[Items from a data source]
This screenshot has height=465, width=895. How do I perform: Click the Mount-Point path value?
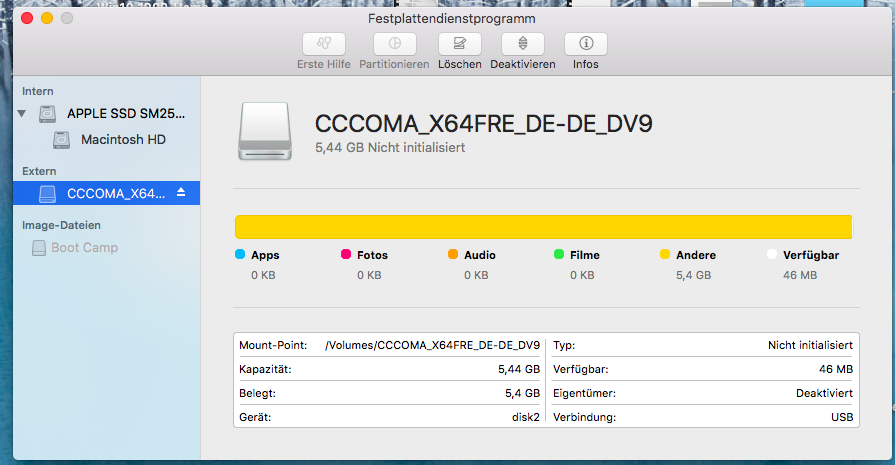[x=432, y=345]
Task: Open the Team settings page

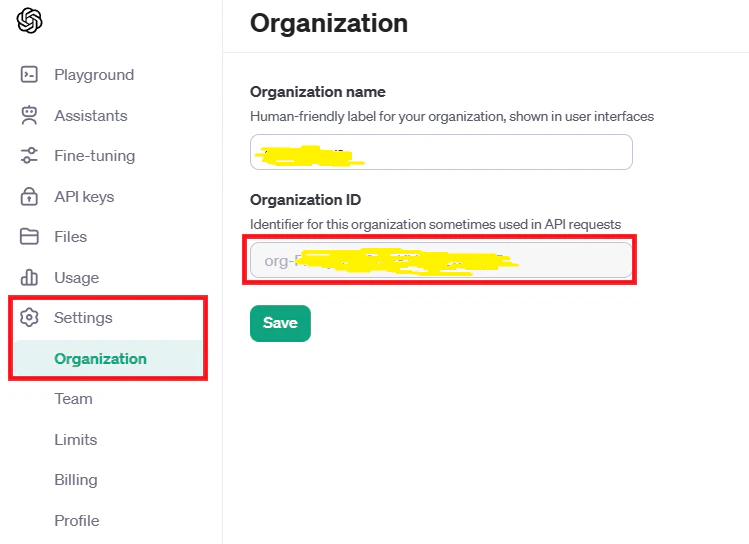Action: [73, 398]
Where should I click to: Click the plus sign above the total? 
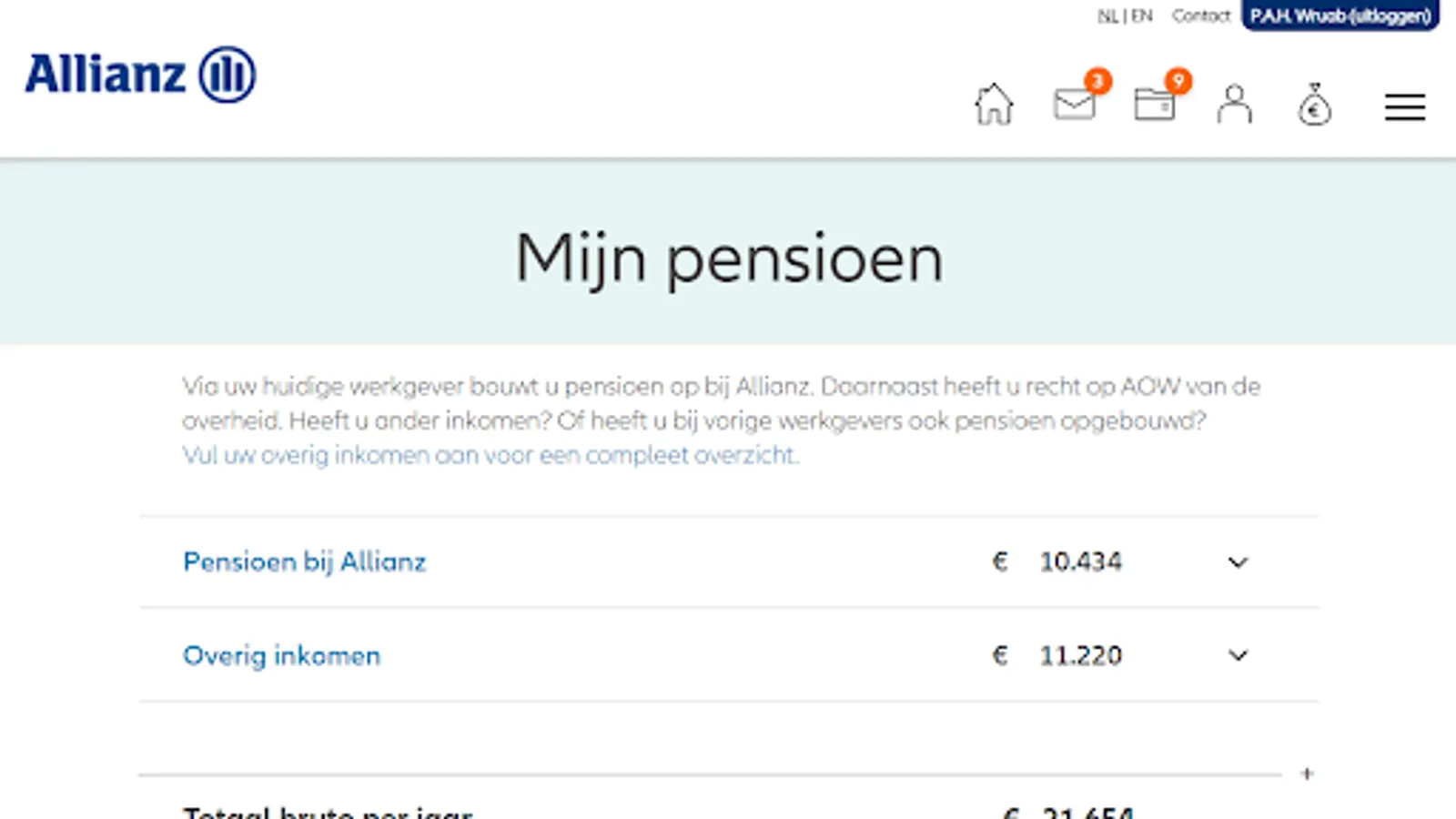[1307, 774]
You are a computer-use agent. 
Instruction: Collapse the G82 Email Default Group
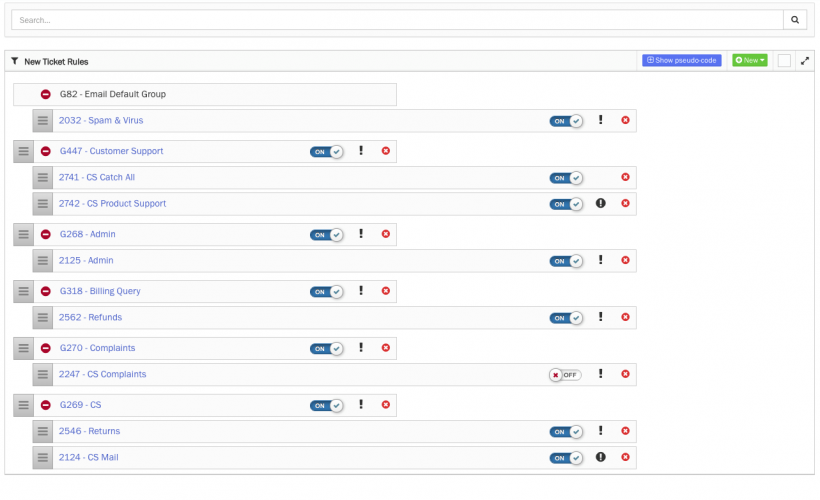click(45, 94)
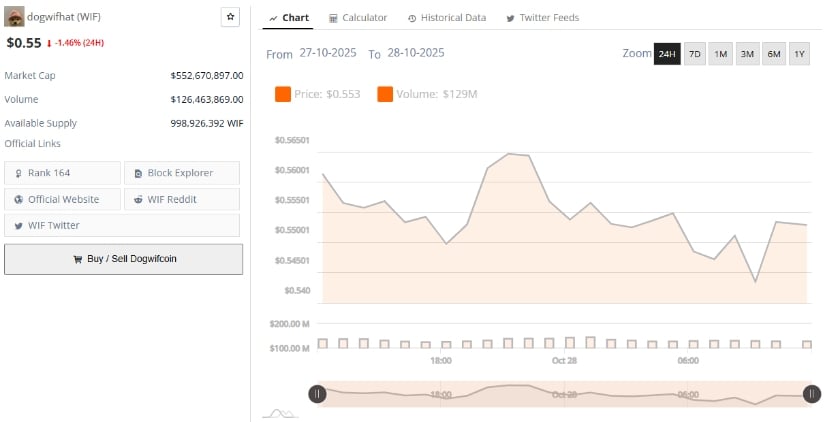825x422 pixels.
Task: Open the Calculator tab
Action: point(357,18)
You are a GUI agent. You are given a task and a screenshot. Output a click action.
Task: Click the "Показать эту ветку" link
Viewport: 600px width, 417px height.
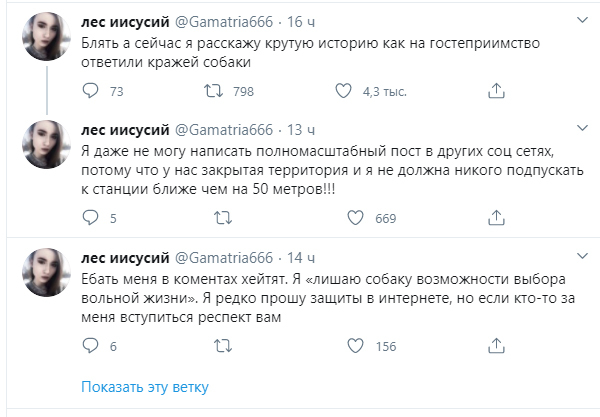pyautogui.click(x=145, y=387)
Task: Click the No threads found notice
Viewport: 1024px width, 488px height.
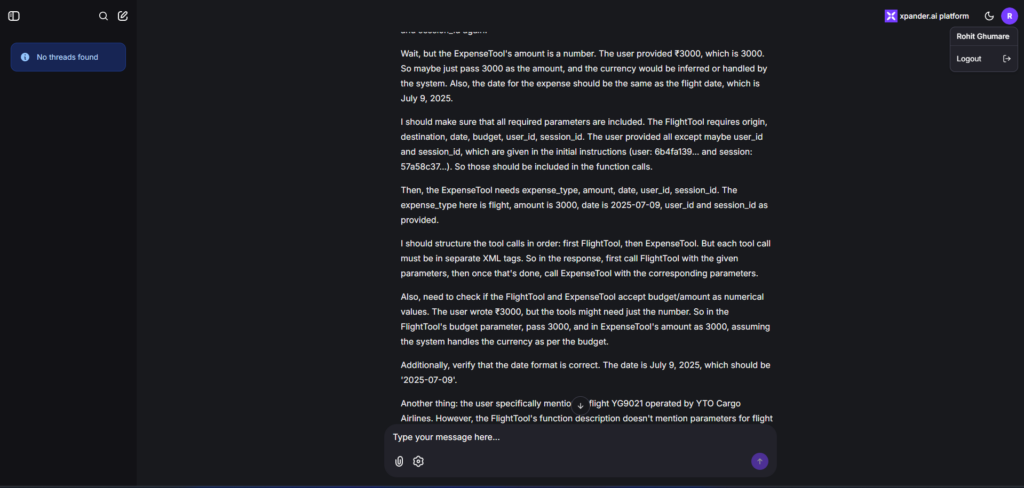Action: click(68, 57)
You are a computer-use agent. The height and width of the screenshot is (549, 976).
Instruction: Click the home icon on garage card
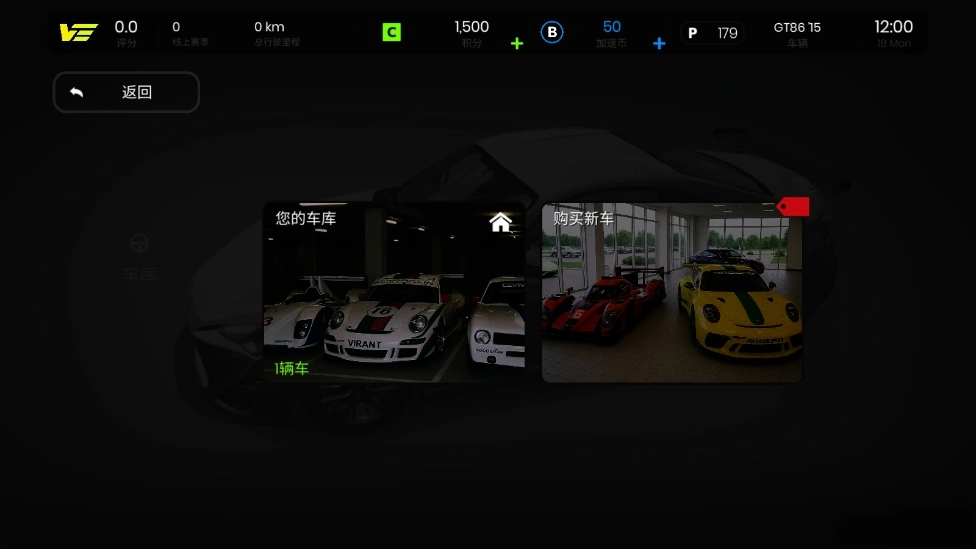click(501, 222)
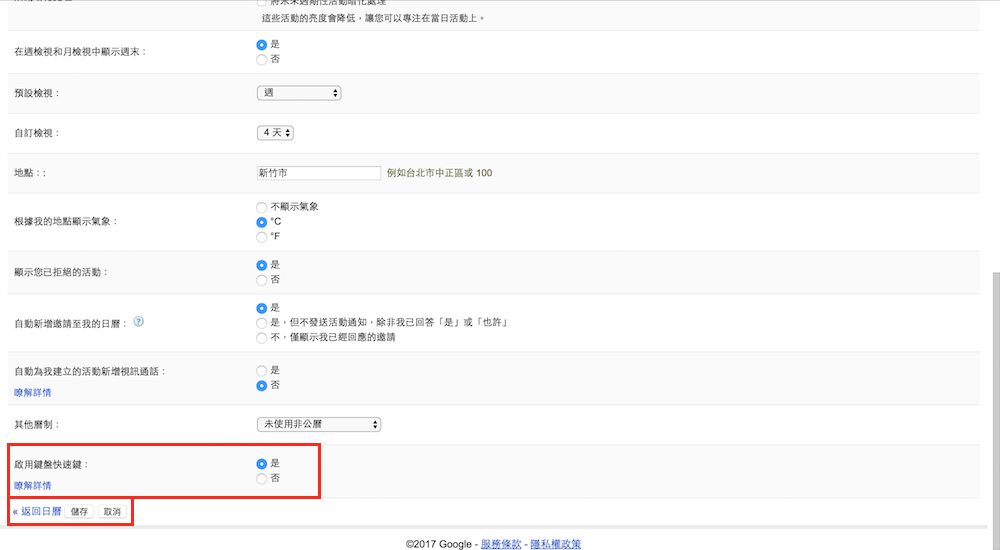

### WHAT THE TASK ASKS
Set down the entries word for word, omitting all pictures.

### RESPONSE AREA
This screenshot has height=465, width=895. How do I perform: Click the Mount-Point path value?
[x=432, y=345]
Task: Open the Team settings page

Action: [73, 398]
Where should I click to: Click the plus sign above the total? 
[1307, 774]
You are a computer-use agent. 
Instruction: Collapse the G82 Email Default Group
click(45, 94)
825x422 pixels.
Task: Open the Calculator tab
Action: point(357,18)
You are a GUI agent. You are given a task and a screenshot. Output a click action.
Task: Click the "Показать эту ветку" link
Viewport: 600px width, 417px height.
pyautogui.click(x=145, y=387)
Task: Click the No threads found notice
Viewport: 1024px width, 488px height.
Action: click(68, 57)
You are a computer-use agent. The height and width of the screenshot is (549, 976).
Instruction: Click the home icon on garage card
click(501, 222)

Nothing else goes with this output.